Opinions have no place in news coverage

Holly New

This is the end. Almost.

Election season is reaching its conclusion: The American voter population is probably making final decisions, and with only one presidential debate left, there isn’t much time left for candidates to sway voters.

Unfortunately, some media outlets are lending a hand.

News channels are altering their coverage over certain events, trying to paint certain candidates in a particular light. Let’s look at Tuesday’s town hall debate.

Immediately after the debate, MSNBC’s Chuck Todd hosted Robert Gibbs to discuss how well President Barack Obama did. Fair assessment, right? Did I mention that Gibbs is the Senior Adviser for the Obama Campaign? He is being paid to say nice things.

Look at Rolling Stone’s website, which has top politics headlines like “Mitt Romney’s Five Nuttiest Moments From the Second Presidential Debate” and “Mitt Romney’s Tax Dodge.”

I failed to see any coverage from Rolling Stone about the various blunders Obama had in the first debate. But we’re all human, right?

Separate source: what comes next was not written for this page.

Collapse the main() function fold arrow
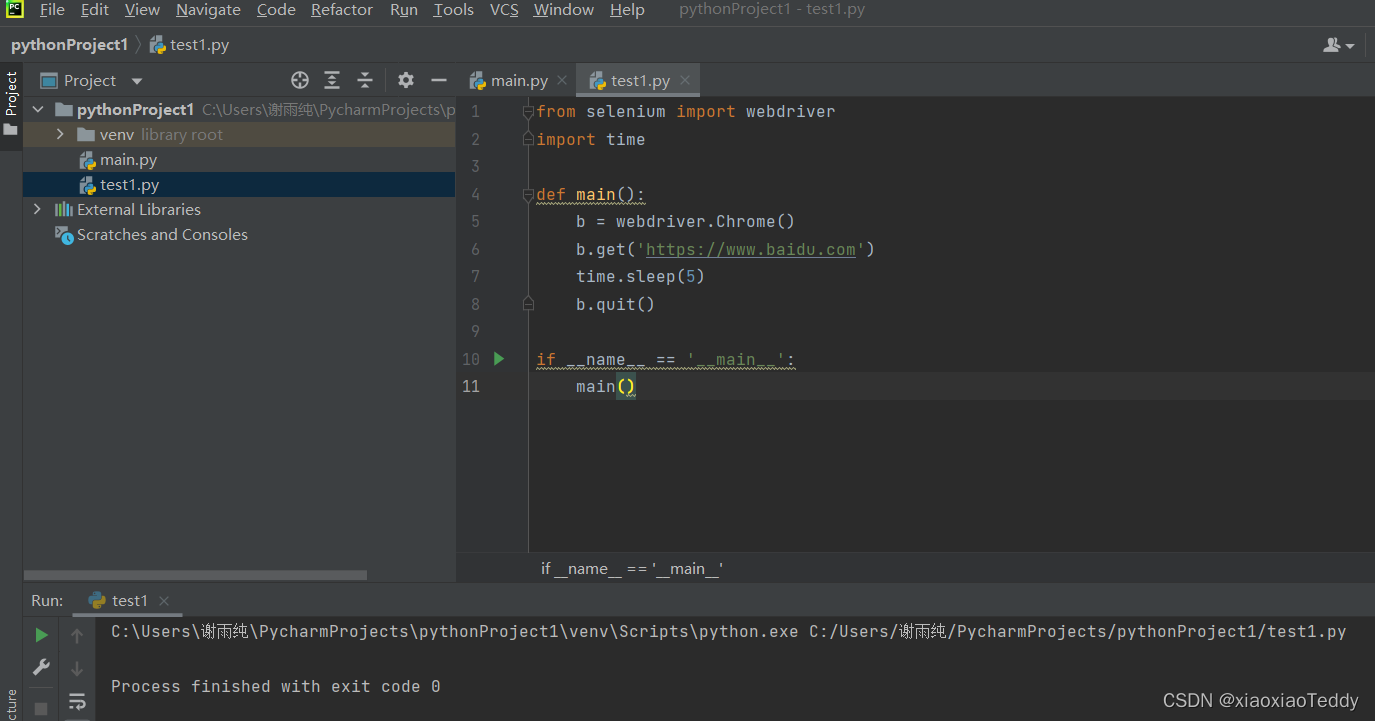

I believe news outlets are supposed to be fair and unbiased. I like to channel my inner Walter Cronkite, former anchorman for CBS News, and think the media’s job is “only to hold up the mirror—to tell and show the public what has happened.” And yet newspapers and magazines around the country will integrate their own opinion in to what they call “news.”

Now, I’m not saying that all media outlets pick sides, and I’m also not saying that news stations shouldn’t provide different opinions.

Don’t get me wrong: I love the opinion section of media. I mean, I work for one. Audiences should be able to see not only the facts but also opposing viewpoints about a certain topic.

But the opinion section is the only place that opinion belongs.

I remind you, as informed citizens, to seek out media that shows both sides. Better yet, look to multiple sources for your information. Broaden where you check for political updates and question what you learn.

I only want to ask voters to keep their ears open and their values in check. Know what you stand for and vote for those reasons. Try to look past the political (and media) fluff and determine what each candidate stands for and which one better represents you.

There are only 18 days until the election. Use them wisely.